ATLANTA — So far, only a minority of Capitol Hill Republicans are demanding the next federal spending bill not include a dime for the Affordable Care Act.
But the issue carries added heft in right-leaning Georgia and already has created fissures that could help define GOP politics in the election year to come, forcing candidates to take sides and pushing tea party elements to use their clout.
At a rally at the Georgia Capitol on Tuesday, tea party heavyweights warned wayward lawmakers that past resistance to the law known as Obamacare wasn’t enough.
“Saxby Chambliss and Johnny Isakson can stop this disaster. Why won’t they?” said Brent Bozell, an influential conservative activist. “Why should hard-working Americans have to pay for this train wreck? The only way to stop this train wreck is for them to say, ‘enough is enough,’ and defund this monstrosity.”
Chambliss retires next year, but Isakson faces re-election in 2016, making him a tea party target. Jenny Beth Martin, the co-founder of Tea Party Patriots, noted Isakson had previously voted dozens of times to repeal, dismantle or delay provisions of the health care law.
“If you vote once to defund and then turn around and vote to use our hard-earned taxpayer dollars on this law, you’re voting for and in favor of this law you claim to want to kill and repeal,” she said. “Which is it, Johnny? Are you in favor of or against the law? You cannot have it both ways.”
The defund debate is the latest tactical confrontation between Republican hard-liners, most of whom are newer to Congress, and party leadership. The August congressional break has seen rallies from conservative and liberal groups on both sides of the issue, as well as some testy town hall meetings with lawmakers.
Fourteen conservative senators and 80 House members have signed letters advocating the GOP refuse to pass another spending bill if it includes any money to implement the health law.

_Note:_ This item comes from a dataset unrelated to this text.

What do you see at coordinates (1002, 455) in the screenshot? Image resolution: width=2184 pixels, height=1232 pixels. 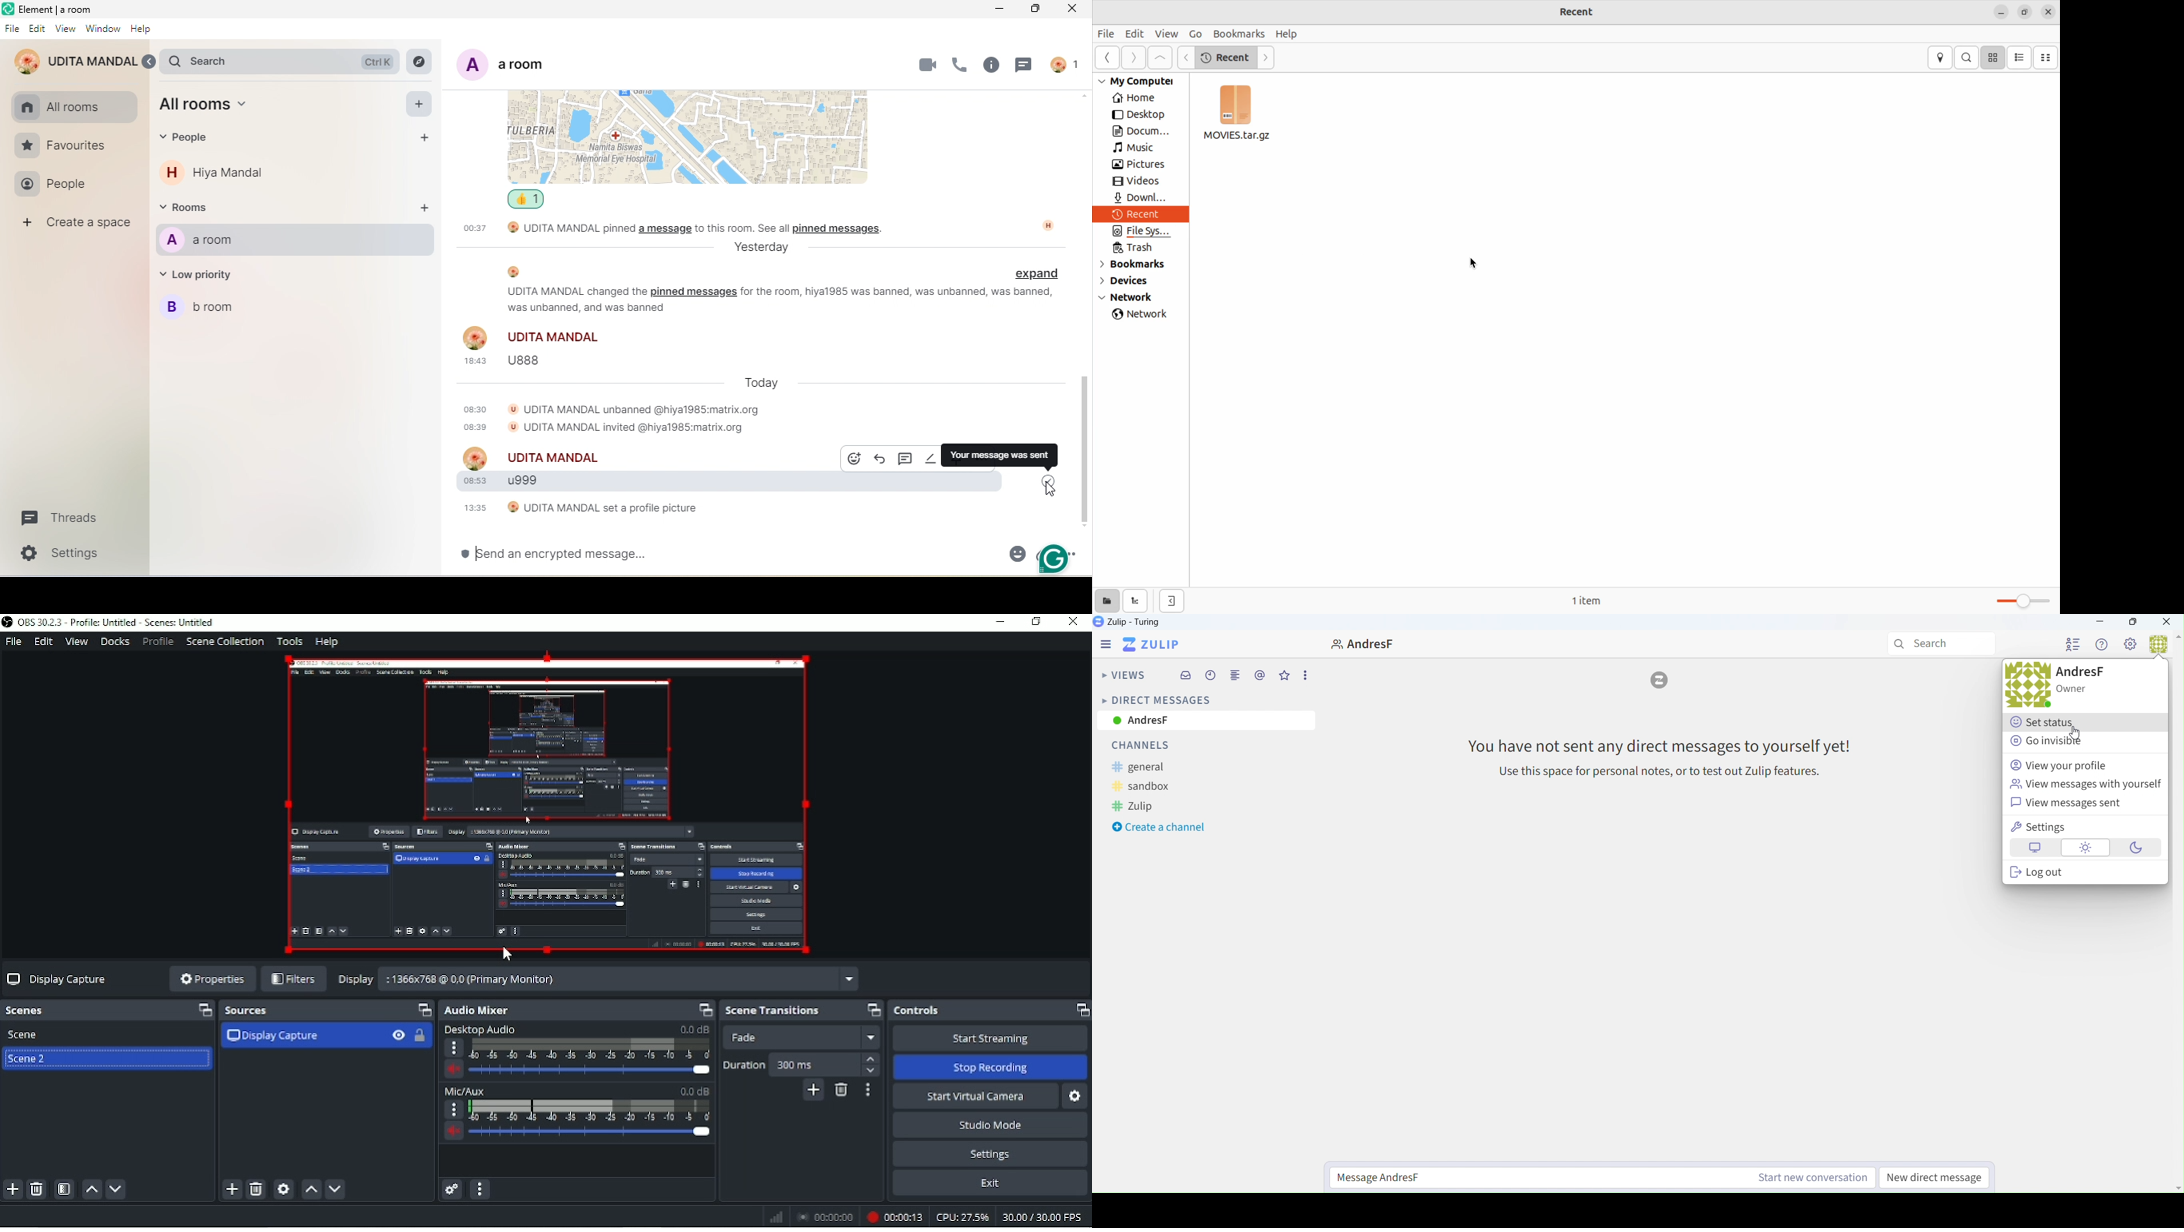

Government funding expires Sept. 30, and if Congress cannot agree on a funding extension, known as a “continuing resolution,” then parts of the federal government would shut down. Loath to undercut the signature achievement of Barack Obama’s presidency, Democrats dismiss defunding the Affordable Care Act out of hand.

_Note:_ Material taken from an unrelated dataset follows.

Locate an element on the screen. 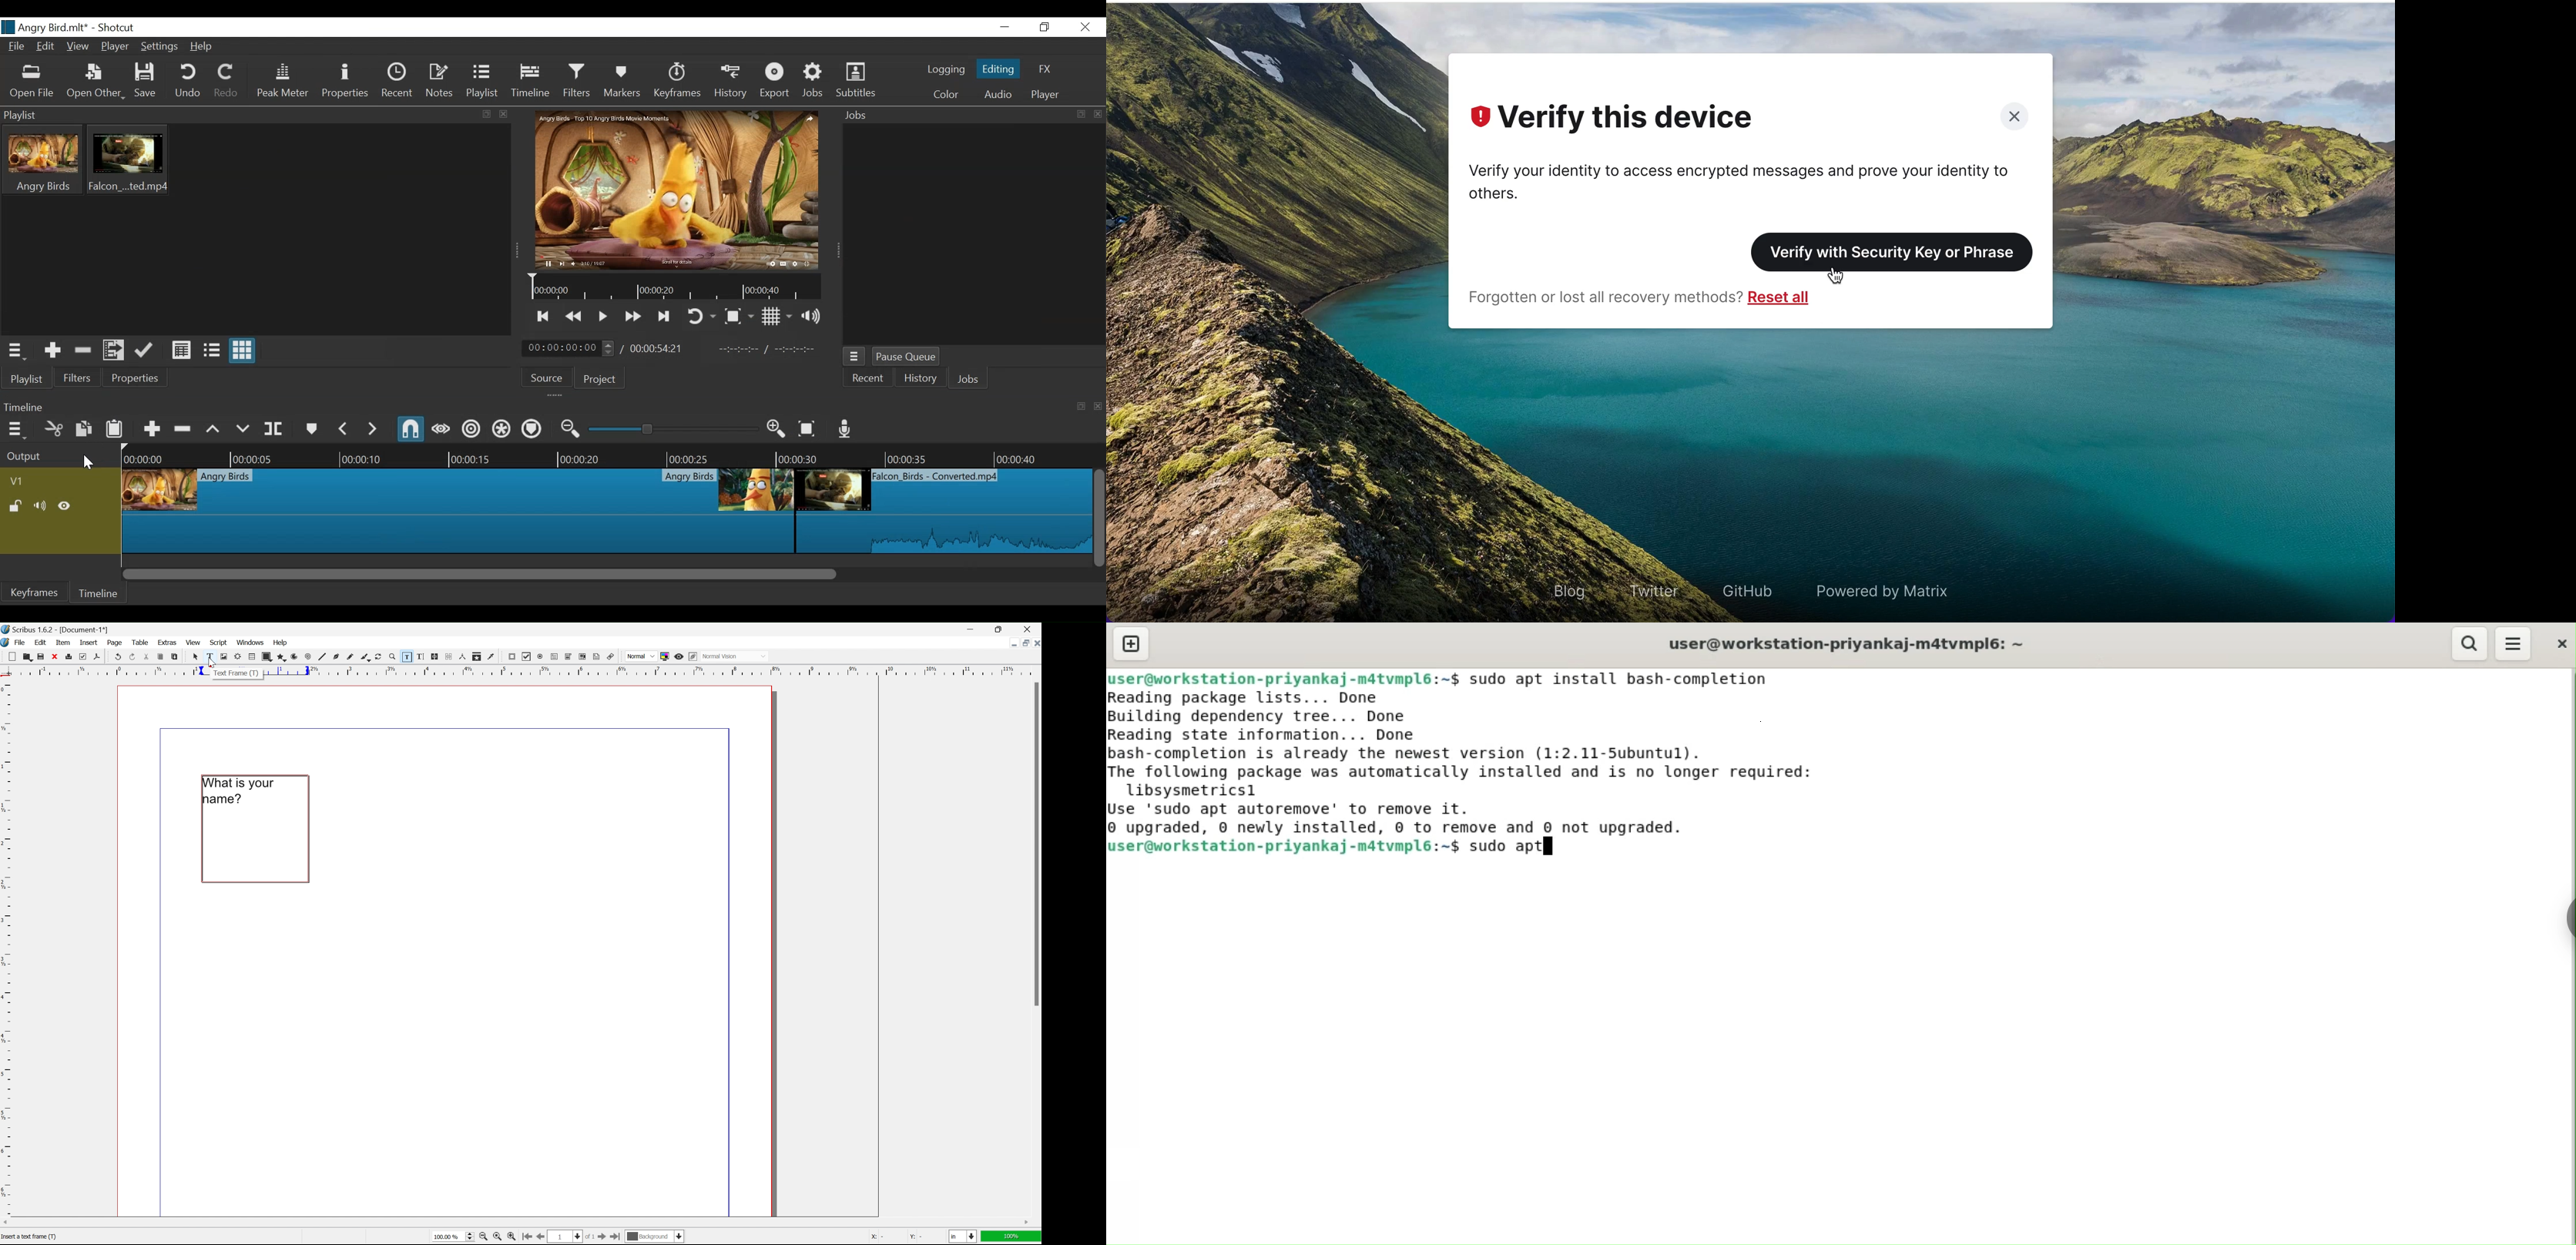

Isakson said in an interview that risking a shutdown is unwise, particularly considering that most of the health-law money is considered mandatory and not covered by any continuing resolution. So if the attack succeeds, it still would not kill the law.
Isakson said he has voted against authorizing and funding the law many times, and he would like another vote to defund it, just not attached to a must-pass spending bill. He rejected the idea that this fall is lawmakers’ final opportunity to draw a line in the sand before people start enrolling in state-based health insurance exchanges.
“I don’t think it’s the last chance to get rid of Obamacare,” Isakson said. “I think those chances will come because it will crumble under its own weight given the problems (the Centers for Medicare and Medicaid Services) is already having.”
He shrugged off the coordinated efforts of conservative pressure groups such as Heritage Action for America and FreedomWorks, saying his repeated votes against the ACA speak for themselves.
“There are a lot of people trying to raise money off it,” Isakson said. “Those who know what my record is, I’ve got a perfect record. So I haven’t gotten too many calls on it.”
U.S. Rep. Tom Graves, a Georgia Republican, has a more urgent view of the fall budget battle. Graves wrote a bill to block Obamacare funding in any spending bill.
“This is our chance to stop this train wreck,” Graves said at a recent GOP rally. “This isn’t about a government shutdown. It’s about stopping Obamacare. We have only a few short weeks to go, but we’re going to get it done.”
Rep. Tom Price of Georgia took a more nuanced approach. He argued at a recent health care forum that behind-the-scenes outreach by Republican leaders coupled with quiet support from Democrats could persuade Obama to delay by a year the October deadline to establish the exchanges. He’s not against the defund option, but said the delay is more realistic.
“The main pushback has been out of the administration. Are we pushing back? You bet we are. Because if you take any one component out of this, the whole thing doesn’t work,” said Price. “The delay for a year is a solution.”
The debate has split Georgia’s House Republicans down the middle, with five signing a letter urging House Speaker John Boehner to put forth a continuing resolution that defunds the health care law, and five sitting out.
Graves, Rep. Doug Collins and the trio of House members running for Senate next year -- Phil Gingrey, Paul Broun and Jack Kingston -- signed the letter, which pushed Boehner but did not issue a specific ultimatum to vote no on a bill that funds the law.
The issue is seeping into campaigns, too. The five main GOP contenders for next year’s open Senate seat support the move, while Democrat Michelle Nunn said the specter of a federal shutdown would be “hurtful” to the larger economy.
Former Rep. Bob Barr and state Sen. Barry Loudermilk, two candidates to succeed Gingrey, were both at the rally to support the defund effort. So was Brian Slowinski, a candidate for Broun’s Athens-based district.